**EXTRAIT CHOISI:**
-*-*-

Lorsqu’il a accepté le rôle de chef de la direction en 2013, a-t-il raconté, l’un de ses principaux objectifs était de renforcer les perspectives économiques pour les compagnies de production australiennes, particulièrement dans les médias numériques. «Je pense que c’est l’une des choses dont je suis le plus heureux, la force actuelle de ce secteur et la façon dont j’ai aidé les gens à s’épanouir dans cet espace et, par conséquent, à attirer de nouveaux publics vers le contenu australien.»
Le mandat de l’agence australienne est de refléter les histoires et les publics australiens. À ce sujet, M. Mason a souligné l’importance des diversités. «On ne peut y arriver si on ne travaille qu’avec des gens qui me ressemblent, qui parlent comme moi et qui sont de ma génération. On peut aisément reconnaître que la plupart des gens de moins de 25 ans consomment différemment les contenus. Donc nous faisons beaucoup de contenu numérique; c’est ce qui connaît les meilleurs résultats en matière d’auditoire, de portée et d’engagement.» Mme Creighton a également mentionné l’importance cruciale de porter attention aux médias sociaux et numériques.

-*-*-

**VOTRE TÂCHE:**
Dans l'extrait sur l'agence australienne, relevez les domaines où, selon M. Mason, le contenu numérique obtient les meilleurs résultats.

**MATÉRIEL FOURNI:**
-*-*-

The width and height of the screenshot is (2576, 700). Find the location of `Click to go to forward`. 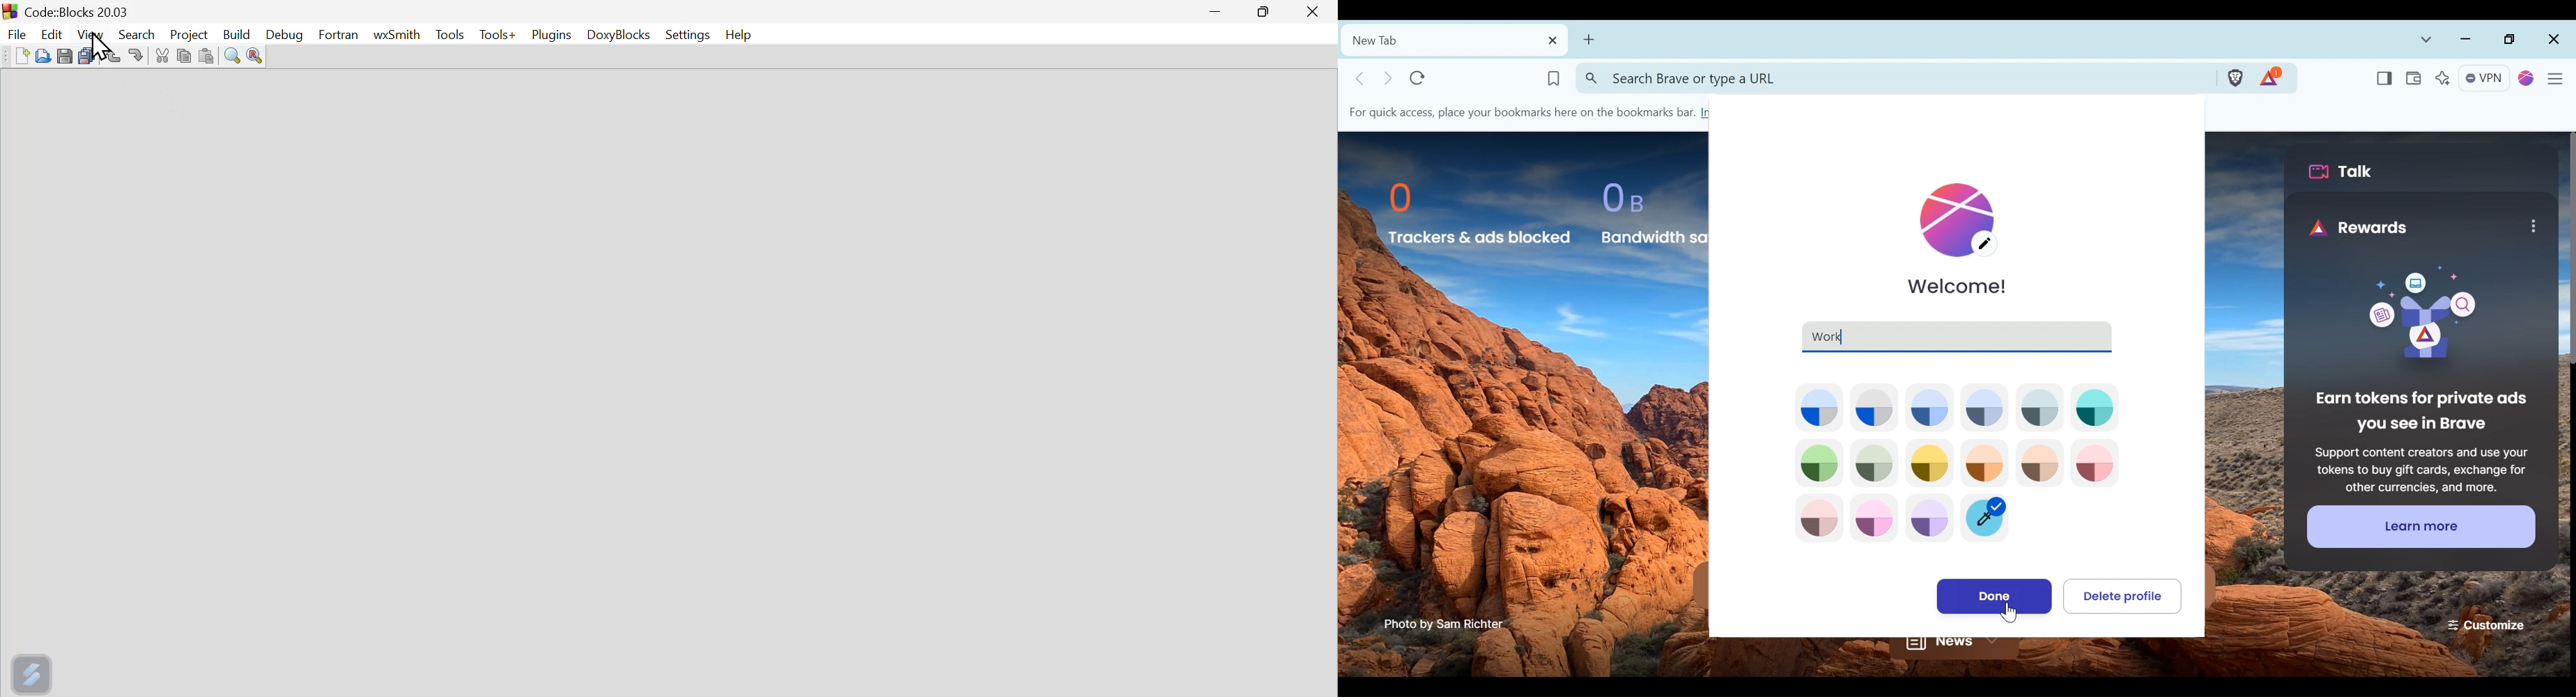

Click to go to forward is located at coordinates (1389, 78).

-*-*-

**SOLUTION DU PROBLÈME:**
L'auditoire, la portée et l'engagement.